A native of Helena, Montana, Miller played for Boise State from 2011 to 2014 and remains the school’s all-time receptions leader with 244. After a tryout with the Denver Broncos and an ankle surgery, he intended to leave football behind.
He worked at a ranch in tiny Pryor, Montana, before reaching out to Boise State about working as a quality control assistant. He was hired by Choate as receivers coach in December 2015. Seven games into last season, Choate promoted Miller to offensive coordinator and playcaller. Miller also coaches the quarterbacks. The offense averaged 410.3 yards per game after he took over, 339.7 ypg before.
“I was always so focused on making sure my unit was dialed in, then had to think about the whole offense, and that’s an area (where) I’ve continued to have my mindset grow,” Miller said.
Choate on Miller: “I felt like when he was 18, he was 28. He’s an old soul, very mature. He’s a Montana kid, someone I’ve known for a long time. His great uncle married my wife and I. A few weeks before the change, I asked if he would be ready to call plays if I asked. He didn’t hesitate to say yes, and I knew he’d be ready when the time came.”
A productive defensive end/linebacker at Boise State from 2008 to 2011, he had 157 career tackles with 10 sacks and five forced fumbles. He also, of course, was involved in the 2009 fracas after beating Oregon. He was a defensive graduate assistant in 2012 under Choate at Washington State before returning to Boise State as a GA for three seasons.

Collected data entries:
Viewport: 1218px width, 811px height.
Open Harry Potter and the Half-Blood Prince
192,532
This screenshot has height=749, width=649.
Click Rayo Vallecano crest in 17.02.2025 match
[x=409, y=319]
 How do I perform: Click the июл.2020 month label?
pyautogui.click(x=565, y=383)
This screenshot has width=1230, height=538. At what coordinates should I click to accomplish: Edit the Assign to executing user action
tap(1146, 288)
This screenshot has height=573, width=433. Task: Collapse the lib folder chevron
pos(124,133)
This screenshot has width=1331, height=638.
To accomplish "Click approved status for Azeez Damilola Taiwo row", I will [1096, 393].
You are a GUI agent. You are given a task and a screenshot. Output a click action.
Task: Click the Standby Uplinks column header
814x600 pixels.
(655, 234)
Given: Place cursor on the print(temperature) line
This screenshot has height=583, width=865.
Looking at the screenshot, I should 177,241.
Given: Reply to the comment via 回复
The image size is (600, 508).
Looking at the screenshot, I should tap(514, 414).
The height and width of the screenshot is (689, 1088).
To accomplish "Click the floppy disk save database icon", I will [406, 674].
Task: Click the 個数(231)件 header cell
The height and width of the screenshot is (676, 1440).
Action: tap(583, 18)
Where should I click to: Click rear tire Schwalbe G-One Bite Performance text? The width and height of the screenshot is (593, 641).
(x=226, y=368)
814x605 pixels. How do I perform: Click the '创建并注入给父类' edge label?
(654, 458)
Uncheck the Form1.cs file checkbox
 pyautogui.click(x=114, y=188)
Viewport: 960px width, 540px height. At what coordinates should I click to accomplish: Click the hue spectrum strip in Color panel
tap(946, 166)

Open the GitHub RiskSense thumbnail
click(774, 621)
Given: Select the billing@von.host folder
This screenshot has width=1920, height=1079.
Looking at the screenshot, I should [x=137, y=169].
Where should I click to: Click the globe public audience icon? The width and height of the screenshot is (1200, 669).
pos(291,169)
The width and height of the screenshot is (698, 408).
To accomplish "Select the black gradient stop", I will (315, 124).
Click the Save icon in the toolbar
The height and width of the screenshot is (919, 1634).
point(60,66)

Assignment 1:
List every football team or school named in the Boise State coaches passage.
Assignment 2:
From the Boise State coaches passage, set down the text between "He worked at" and "339.7 ypg before.", inclusive.
Assignment 3:
In the Boise State coaches passage, how many yards per game did the offense average after Miller took over as offensive coordinator?

Expected output 1:
Boise State, Denver Broncos, Oregon, Washington State

Expected output 2:
He worked at a ranch in tiny Pryor, Montana, before reaching out to Boise State about working as a quality control assistant. He was hired by Choate as receivers coach in December 2015. Seven games into last season, Choate promoted Miller to offensive coordinator and playcaller. Miller also coaches the quarterbacks. The offense averaged 410.3 yards per game after he took over, 339.7 ypg before.

Expected output 3:
410.3 yards per game.